> PAGE EXTRACT
— Start —
Foreword/Description: (8.5/10)
Foreword - RED. That's the first thing I saw. I know you're just trying to tell readers that your story is a submission for the contest but red, really... Other than that, the rest are just your 'author's note' so yeah.
Description - Ah, purple! I'm sorry to say, but my eyes kind of hurt. It's like, after seeing the poster when I first click the link, "Awww, peach-pink poster! Very nice, not really bright and gives off a warm feeling." but when I got to the description part, first sentence, "Oh my." No, I don't hate purple but it just doesn't really look good there, though, it is better than red though. Perhaps, grey would work?
Plot/Originality: (18/20)
I love your plot. Like how you explained her getting the invitation, to her thinking about the consequences, to the day the wedding is held, then her sister walking down the aisle. It's definitely one of the few stories that I'd actually remember the plot of. The main reason is because it was really interesting, original and realistic. It doesn't even feel like I'm reading a fiction but more like the autobiography of a person, which it actually feels like it really happened in real life.
Characterisation: (12/15)
Nice way of expressing how the main character is; a caring yet selfish girl. The main character's personality is kind of bipolar, no, screw that, she's really bipolar. What I really love is how you expressed her character throughout the whole story. What she did in the end, well, I did expect her to go to the guy, even if she kept saying she's angry at him for betraying her sister. What I didn't expect was her shouting she hated him in public, him not giving up on trying to win her and her sister being there when they kissed.
Flow: (13/15)
Nicely done! It was dragging on at the part where the main character felt hopeless and her mental breakdown when she received the invitation. You really expressed the situation there well. The flow was good, not too fast, not too slow.
Grammar, Spelling and Punctuation: (25/25)
— End —
> STATED GOAL
Copy out the passage of the story review starting at the words "Foreword - RED." and ending after "note' so yeah.". The records that come next are separate material and have no connection to the story review.

> RECORDS SUPPLIED
— Start —
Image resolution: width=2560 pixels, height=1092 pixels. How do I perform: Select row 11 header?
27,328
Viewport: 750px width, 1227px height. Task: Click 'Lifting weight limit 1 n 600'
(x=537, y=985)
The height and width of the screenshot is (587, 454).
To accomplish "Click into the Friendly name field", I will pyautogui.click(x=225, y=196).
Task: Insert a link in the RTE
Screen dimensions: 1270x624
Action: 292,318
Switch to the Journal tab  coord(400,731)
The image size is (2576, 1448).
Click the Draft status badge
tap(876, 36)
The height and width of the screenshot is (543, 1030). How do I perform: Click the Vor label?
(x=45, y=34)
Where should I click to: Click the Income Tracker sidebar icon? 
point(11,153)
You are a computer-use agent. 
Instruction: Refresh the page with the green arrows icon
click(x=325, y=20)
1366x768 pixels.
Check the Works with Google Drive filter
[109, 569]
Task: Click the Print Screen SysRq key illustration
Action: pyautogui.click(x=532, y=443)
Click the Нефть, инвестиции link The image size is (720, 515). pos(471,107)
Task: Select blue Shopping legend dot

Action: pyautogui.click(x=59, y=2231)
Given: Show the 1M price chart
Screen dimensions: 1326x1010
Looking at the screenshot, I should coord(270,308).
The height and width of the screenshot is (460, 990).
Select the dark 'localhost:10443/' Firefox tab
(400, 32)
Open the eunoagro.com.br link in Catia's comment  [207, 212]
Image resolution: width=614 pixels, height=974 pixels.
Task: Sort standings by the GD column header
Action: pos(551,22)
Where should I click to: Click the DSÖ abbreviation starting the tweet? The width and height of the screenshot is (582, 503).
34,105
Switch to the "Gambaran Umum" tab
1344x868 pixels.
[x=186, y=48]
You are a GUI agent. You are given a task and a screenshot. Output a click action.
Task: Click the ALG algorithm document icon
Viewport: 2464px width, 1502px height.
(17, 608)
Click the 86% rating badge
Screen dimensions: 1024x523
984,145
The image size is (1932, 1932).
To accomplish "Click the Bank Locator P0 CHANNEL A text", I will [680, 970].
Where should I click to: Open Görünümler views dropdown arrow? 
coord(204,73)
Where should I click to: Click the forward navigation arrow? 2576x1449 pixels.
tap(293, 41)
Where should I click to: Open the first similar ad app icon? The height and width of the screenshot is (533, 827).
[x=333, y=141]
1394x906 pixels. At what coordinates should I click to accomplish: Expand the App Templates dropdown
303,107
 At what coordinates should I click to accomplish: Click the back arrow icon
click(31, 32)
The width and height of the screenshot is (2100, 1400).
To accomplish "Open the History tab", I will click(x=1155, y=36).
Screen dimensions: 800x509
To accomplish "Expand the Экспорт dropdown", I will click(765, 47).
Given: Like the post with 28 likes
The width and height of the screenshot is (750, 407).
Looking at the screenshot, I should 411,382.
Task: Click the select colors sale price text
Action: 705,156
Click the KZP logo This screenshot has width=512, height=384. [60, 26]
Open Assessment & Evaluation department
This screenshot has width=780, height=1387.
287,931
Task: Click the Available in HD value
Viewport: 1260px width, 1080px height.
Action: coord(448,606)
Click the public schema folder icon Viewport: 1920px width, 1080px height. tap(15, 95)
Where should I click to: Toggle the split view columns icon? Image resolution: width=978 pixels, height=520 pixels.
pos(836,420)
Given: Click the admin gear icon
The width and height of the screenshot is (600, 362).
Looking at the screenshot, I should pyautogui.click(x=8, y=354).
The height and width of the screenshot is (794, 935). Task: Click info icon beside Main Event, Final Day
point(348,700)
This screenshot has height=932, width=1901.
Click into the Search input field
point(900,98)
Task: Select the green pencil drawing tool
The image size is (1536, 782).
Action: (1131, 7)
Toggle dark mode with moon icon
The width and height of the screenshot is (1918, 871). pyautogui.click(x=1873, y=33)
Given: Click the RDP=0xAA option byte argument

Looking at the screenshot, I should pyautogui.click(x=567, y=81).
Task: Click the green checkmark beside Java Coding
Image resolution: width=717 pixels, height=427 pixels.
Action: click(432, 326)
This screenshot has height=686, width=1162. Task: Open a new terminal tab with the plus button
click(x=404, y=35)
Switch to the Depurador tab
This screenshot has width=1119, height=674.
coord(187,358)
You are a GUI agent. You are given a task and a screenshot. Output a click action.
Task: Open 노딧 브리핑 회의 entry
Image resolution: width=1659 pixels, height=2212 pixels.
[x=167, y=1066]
— End —
> FULL SOLUTION
Foreword - RED. That's the first thing I saw. I know you're just trying to tell readers that your story is a submission for the contest but red, really... Other than that, the rest are just your 'author's note' so yeah.